Does VO$_2$ Host a Transient Monoclinic Metallic Phase?

TL;DR

This study reexamines the ultrafast insulator-metal transition in VO$_2$, demonstrating that heat, rather than a nonthermal Mott-Hubbard transition, drives the phase change when properly accounted for, aligning with thermodynamic expectations.

Contribution

The paper clarifies that heat plays a crucial role in the ultrafast phase transition of VO$_2$, challenging previous claims of a nonthermal Mott-Hubbard transition.

Findings

Heat is essential in the ultrafast phase transition of VO$_2$.

No evidence of a hidden nonthermal Mott-Hubbard phase was found.
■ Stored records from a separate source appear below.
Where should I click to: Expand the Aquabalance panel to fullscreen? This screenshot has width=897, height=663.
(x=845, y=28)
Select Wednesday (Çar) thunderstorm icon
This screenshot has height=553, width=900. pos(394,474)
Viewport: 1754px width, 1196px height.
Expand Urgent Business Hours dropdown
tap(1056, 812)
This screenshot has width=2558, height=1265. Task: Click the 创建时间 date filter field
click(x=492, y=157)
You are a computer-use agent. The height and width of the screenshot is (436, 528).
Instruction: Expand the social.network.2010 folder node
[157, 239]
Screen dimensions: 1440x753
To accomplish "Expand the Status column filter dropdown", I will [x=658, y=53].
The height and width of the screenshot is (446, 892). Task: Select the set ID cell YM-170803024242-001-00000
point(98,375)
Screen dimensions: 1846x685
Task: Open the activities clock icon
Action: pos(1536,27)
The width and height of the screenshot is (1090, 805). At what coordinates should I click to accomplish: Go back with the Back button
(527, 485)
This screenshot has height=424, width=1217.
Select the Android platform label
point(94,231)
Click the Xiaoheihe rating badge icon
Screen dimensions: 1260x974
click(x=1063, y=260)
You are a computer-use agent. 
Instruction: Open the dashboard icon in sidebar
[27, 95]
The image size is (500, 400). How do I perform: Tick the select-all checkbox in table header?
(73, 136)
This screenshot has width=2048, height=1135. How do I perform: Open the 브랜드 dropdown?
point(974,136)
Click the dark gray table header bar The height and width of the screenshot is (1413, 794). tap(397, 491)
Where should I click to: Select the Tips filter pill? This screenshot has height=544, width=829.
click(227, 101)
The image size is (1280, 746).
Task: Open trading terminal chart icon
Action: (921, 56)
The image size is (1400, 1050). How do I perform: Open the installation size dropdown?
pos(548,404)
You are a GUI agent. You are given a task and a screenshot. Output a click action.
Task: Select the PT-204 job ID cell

The transition threshold matches the thermodynamic insulator-metal transition.

Abstract

Ultrafast phase transitions induced by femtosecond light pulses present a new opportunity for manipulating the properties of materials. Understanding how these transient states are different from, or similar to, their thermal counterparts is key to determining how materials can exhibit properties that are not found in equilibrium. In this paper, we reexamine the case of the light-induced insulator-metal phase transition in the prototypical, strongly correlated material VO$_2$, for which a nonthermal Mott-Hubbard transition has been claimed. Here, we show that heat, even on the ultrafast timescale, plays a key role in the phase transition. When heating is properly accounted for, we find a single phase-transition threshold corresponding to the thermodynamic structural insulator-metal phase transition, and we find no evidence of a hidden transient Mott-Hubbard nonthermal phase. The interplay between the initial thermal state and the ultrafast transition may have implications for other transient states of matter.